Data:

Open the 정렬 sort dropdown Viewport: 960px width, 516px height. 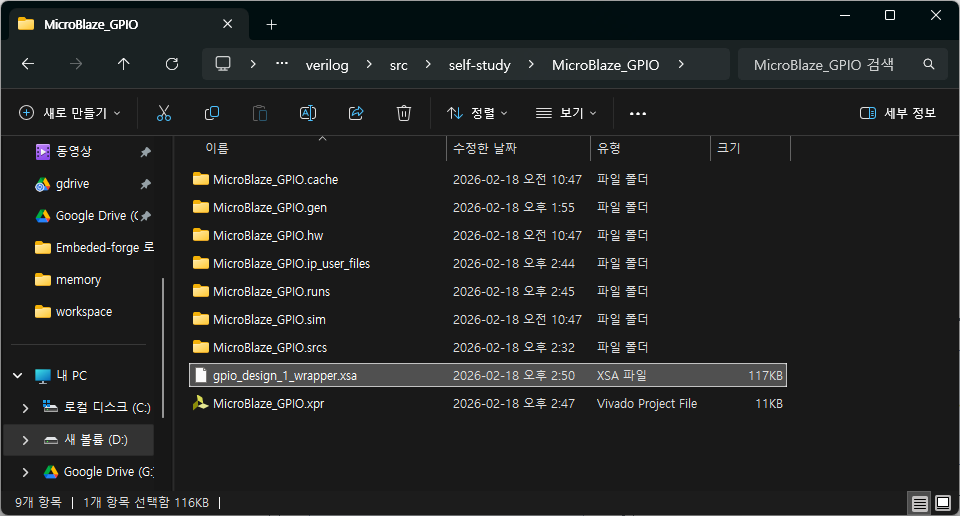tap(477, 113)
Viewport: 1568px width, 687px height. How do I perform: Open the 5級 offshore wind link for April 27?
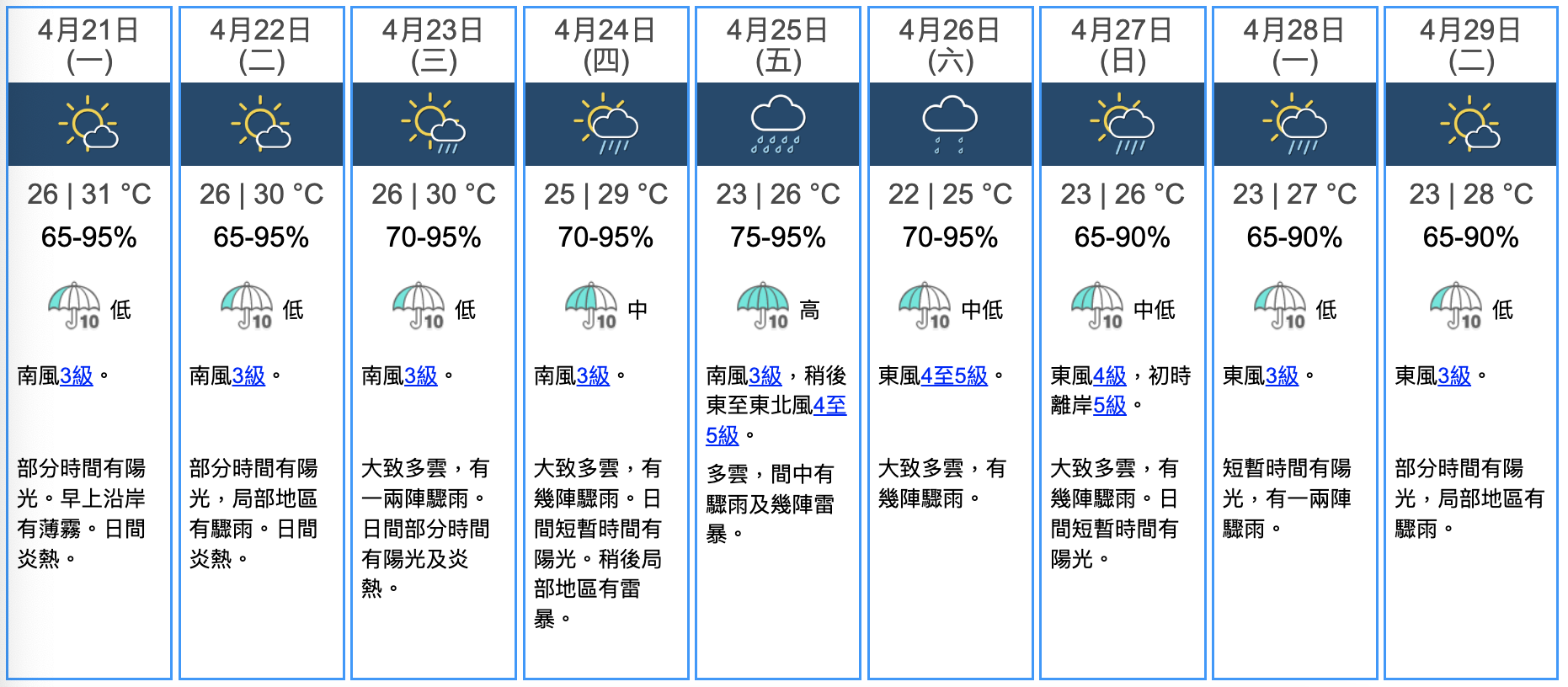1109,406
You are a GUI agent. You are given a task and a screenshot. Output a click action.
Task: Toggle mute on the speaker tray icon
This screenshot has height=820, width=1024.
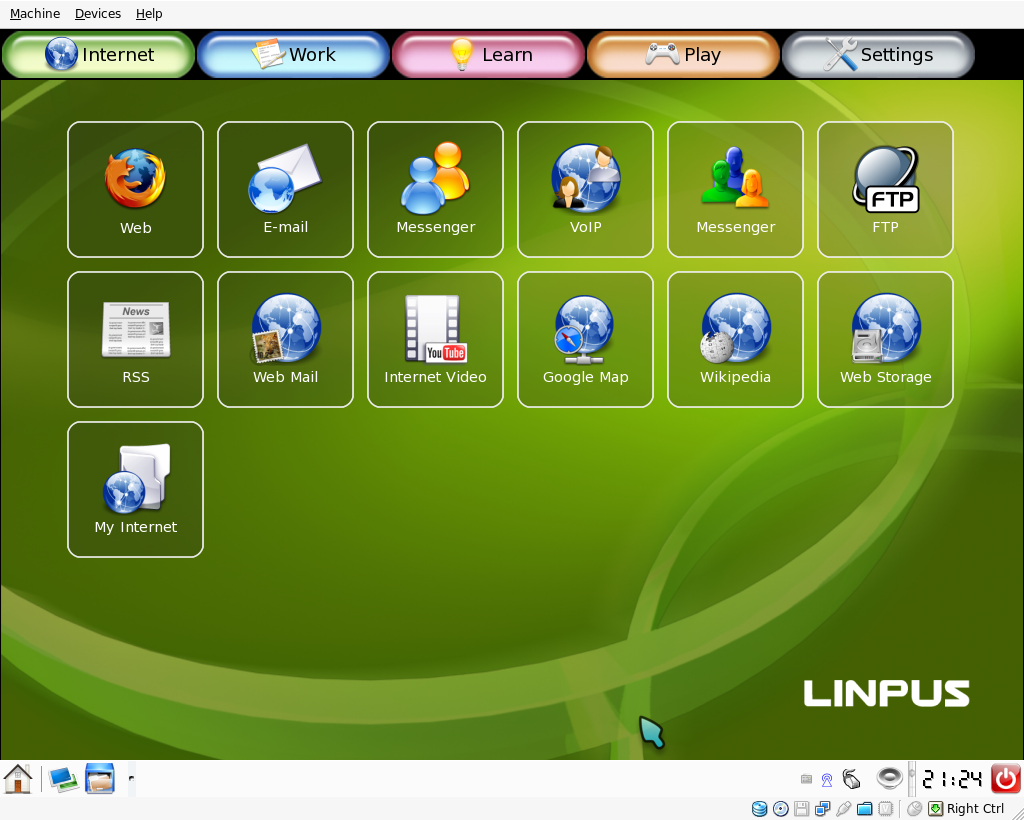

Directions for this task: The answer is each line from the entries above in which the word "screenshot" occurs.

Answer to the exercise:
You are a GUI agent. You are given a task and a screenshot. Output a click action.
This screenshot has height=820, width=1024.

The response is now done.